There are many different ways of evaluating limits such as this. One such way is to divide both the numerator and the denominator by 𝑛 squared. Dividing the numerator by 𝑛 squared gives us 𝑛 squared divided by 𝑛 squared, which is just equal to one. And dividing the denominator by 𝑛 squared gives us 𝑛 squared plus two 𝑛 plus one all over 𝑛 squared. Which is just equal to one plus two over 𝑛 plus one over 𝑛 squared. This then gives us the limit as 𝑛 approaches ∞ of the absolute value of one divided by one plus two over 𝑛 plus one over 𝑛 squared. Since 𝑛 is approaching ∞, two over 𝑛 and one over 𝑛 squared are both approaching zero. Therefore, we can evaluate our limit as the absolute value of one divided by one, which is just equal to one. To determine the convergence or divergence of our second series, let’s note that our second series is actually equal to a 𝑝 series, with 𝑝 equal to two. Therefore, we can conclude that our second series is convergent because it’s a 𝑝 series, with 𝑝 equal to two. In fact, since one over 𝑛 squared is always positive, we can conclude that our second series is absolutely convergent.
Finally, let’s consider the limit as 𝑛 approaches ∞ of the absolute value of the ratio of successive terms in our third series. Since 𝑛 is approaching ∞, we can reduce the indices in our limit by one to make the algebra a little bit easier. So our numerator is 𝑎 𝑛, which is negative one to the 𝑛th power divided by 𝑛 plus one. And our denominator is 𝑎 𝑛 minus one, which is negative one to the power of 𝑛 minus one divided by 𝑛. We can simplify this by flipping the fraction in our denominator and multiplying. We can then cancel out the shared factors of negative one in the numerator and the denominator. To give us the limit as 𝑛 approaches ∞ of the absolute value of negative 𝑛 divided by 𝑛 plus one.
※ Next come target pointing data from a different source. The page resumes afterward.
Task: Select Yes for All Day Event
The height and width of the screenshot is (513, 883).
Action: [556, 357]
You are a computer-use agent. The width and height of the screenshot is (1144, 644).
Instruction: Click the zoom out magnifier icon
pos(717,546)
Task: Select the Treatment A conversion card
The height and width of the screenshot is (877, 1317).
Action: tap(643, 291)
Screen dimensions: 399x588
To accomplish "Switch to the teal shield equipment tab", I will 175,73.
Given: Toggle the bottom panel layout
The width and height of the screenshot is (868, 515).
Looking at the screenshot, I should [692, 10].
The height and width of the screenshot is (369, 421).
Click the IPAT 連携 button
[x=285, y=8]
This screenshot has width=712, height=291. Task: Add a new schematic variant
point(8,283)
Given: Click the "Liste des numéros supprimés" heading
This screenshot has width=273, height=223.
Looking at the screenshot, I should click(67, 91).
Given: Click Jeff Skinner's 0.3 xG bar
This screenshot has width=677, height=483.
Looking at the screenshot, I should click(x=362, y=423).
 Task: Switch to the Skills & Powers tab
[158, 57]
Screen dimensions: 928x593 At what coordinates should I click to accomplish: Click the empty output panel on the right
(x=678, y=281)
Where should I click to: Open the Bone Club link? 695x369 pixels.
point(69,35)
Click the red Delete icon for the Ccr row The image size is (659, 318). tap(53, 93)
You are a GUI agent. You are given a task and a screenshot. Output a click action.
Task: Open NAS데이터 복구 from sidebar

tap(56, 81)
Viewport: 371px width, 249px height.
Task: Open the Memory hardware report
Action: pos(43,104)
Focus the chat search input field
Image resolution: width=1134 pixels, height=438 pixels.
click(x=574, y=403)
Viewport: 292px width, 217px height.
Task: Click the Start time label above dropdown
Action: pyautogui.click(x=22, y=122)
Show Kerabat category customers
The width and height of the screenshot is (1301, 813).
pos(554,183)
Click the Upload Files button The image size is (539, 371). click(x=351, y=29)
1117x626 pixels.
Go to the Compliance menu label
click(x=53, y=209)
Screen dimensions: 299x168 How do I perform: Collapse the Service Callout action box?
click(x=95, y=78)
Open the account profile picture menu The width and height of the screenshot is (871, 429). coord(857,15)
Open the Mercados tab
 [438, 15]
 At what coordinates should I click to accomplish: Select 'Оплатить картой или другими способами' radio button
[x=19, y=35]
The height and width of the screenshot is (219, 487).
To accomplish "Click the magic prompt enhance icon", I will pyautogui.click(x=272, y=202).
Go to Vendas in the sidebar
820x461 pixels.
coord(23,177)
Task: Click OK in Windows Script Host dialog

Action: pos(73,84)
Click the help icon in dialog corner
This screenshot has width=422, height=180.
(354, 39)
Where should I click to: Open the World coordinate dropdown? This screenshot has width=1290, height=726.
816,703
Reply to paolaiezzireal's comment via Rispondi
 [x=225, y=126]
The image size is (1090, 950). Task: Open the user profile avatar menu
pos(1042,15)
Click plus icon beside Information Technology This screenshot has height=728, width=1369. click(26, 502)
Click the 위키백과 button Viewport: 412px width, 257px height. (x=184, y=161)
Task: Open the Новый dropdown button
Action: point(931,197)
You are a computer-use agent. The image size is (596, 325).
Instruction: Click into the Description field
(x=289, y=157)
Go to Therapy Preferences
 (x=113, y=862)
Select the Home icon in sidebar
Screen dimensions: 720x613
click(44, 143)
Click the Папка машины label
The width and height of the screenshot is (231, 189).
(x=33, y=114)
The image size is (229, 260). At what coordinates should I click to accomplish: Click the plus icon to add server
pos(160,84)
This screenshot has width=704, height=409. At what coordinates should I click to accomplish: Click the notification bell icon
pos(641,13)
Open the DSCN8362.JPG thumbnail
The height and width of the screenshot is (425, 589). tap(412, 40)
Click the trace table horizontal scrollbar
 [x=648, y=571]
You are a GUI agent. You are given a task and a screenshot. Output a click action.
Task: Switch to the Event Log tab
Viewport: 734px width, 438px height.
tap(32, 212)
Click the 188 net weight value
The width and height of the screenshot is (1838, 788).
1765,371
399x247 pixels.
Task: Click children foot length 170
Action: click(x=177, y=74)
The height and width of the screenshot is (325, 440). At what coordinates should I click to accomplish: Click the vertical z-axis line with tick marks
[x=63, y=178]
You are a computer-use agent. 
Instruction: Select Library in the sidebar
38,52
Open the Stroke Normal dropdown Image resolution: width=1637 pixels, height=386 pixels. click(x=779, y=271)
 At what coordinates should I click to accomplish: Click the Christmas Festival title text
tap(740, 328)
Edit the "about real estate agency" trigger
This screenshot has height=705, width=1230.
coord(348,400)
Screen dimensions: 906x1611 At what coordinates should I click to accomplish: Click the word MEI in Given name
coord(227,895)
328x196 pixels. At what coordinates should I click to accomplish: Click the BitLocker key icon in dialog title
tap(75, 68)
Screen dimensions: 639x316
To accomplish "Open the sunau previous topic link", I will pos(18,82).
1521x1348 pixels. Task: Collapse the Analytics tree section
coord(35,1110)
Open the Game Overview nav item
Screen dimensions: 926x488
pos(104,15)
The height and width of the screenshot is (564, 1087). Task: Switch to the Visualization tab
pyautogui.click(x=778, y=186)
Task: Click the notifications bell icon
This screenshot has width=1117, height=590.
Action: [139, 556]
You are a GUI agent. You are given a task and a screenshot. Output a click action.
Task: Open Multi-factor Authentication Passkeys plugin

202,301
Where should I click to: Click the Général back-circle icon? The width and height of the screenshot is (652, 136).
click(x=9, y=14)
We can evaluate this limit similarly to how we did in the second series. We’ll divide the numerator and the denominator by 𝑛. Dividing the numerator of negative 𝑛 by 𝑛 gives us negative one. And dividing the denominator of 𝑛 plus one by 𝑛 gives us one plus one over 𝑛. This gives us the limit as 𝑛 approaches ∞ of the absolute value of negative one divided by one plus one over 𝑛. Since 𝑛 is approaching ∞, one divided by 𝑛 is approaching zero. And we know the absolute value of negative one divided by one is just equal to one. So we can evaluate our limit to just be equal to one.
Next, if we notice that one divided by 𝑛 plus one is a positive decreasing sequence, then the sum from 𝑛 equals zero to ∞ of negative one to the 𝑛th power divided by 𝑛 plus one must be a convergent series by the alternating series test. However, if we were to consider the sum from 𝑛 equals zero to ∞ of the absolute value of negative one to the 𝑛th power divided by 𝑛 plus one. We see that this series is equal to the sum from 𝑛 equals one to ∞ of one divided by 𝑛, also known as the harmonic series. Since the harmonic series is divergent and this is equal to the absolute value of this series. We can conclude that our third series is conditionally convergent.
So what we have done is we have found three different series, each of which has the limit as 𝑛 approaches ∞ of the absolute value of the ratio of successive terms equal to one. Where one series is divergent. One series is absolutely convergent. And the third one is conditionally convergent. Therefore, since our series can be divergent, absolutely convergent, or conditionally convergent, we must know that our test was inconclusive.